(Saved data entries)
····················
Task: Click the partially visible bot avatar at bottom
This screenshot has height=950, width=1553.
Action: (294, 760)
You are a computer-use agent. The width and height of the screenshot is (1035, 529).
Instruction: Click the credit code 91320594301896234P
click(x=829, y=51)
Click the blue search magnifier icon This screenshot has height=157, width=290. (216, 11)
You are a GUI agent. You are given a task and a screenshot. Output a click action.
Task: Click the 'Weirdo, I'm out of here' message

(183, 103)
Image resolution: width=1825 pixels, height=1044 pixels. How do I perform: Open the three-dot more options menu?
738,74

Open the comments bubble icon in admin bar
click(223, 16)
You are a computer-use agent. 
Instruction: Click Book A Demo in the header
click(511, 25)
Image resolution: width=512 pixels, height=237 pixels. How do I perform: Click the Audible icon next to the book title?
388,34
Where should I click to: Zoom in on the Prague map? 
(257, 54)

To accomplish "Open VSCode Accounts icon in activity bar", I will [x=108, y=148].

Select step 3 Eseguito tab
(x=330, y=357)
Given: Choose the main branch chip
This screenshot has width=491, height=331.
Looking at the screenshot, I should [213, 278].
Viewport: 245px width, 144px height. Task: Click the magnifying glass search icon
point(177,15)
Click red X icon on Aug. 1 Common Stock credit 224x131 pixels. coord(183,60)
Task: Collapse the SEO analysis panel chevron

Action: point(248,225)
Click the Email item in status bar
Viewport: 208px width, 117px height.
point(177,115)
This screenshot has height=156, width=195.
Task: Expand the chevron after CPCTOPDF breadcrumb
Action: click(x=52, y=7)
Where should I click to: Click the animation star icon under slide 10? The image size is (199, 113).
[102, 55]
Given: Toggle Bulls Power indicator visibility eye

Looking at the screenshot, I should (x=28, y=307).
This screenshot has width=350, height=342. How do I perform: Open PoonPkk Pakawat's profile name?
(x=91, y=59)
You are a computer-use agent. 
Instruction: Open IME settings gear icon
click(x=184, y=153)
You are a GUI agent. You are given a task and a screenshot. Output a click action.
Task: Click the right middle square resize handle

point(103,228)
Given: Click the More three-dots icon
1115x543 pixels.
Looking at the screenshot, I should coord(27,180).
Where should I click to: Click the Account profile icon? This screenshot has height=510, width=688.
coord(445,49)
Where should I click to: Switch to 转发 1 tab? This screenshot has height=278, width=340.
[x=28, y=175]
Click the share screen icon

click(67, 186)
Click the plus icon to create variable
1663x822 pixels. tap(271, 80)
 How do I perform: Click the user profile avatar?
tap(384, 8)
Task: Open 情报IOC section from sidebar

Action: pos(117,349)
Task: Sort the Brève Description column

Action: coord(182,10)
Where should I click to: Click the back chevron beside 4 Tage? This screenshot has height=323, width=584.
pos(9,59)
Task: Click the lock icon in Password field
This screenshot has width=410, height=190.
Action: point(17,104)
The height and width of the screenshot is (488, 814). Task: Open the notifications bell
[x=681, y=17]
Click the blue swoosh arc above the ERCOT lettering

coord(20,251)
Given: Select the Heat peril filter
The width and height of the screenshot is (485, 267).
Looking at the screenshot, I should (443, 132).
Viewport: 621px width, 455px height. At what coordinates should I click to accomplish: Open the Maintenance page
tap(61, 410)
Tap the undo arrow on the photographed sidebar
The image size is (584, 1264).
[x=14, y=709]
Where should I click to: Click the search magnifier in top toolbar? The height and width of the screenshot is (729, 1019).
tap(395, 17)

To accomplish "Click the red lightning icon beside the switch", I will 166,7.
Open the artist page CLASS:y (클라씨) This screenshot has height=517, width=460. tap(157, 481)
····················
Exercise directions
Find how many lines of the preceding data contain "will", and answer with that number only.

Exercise response
2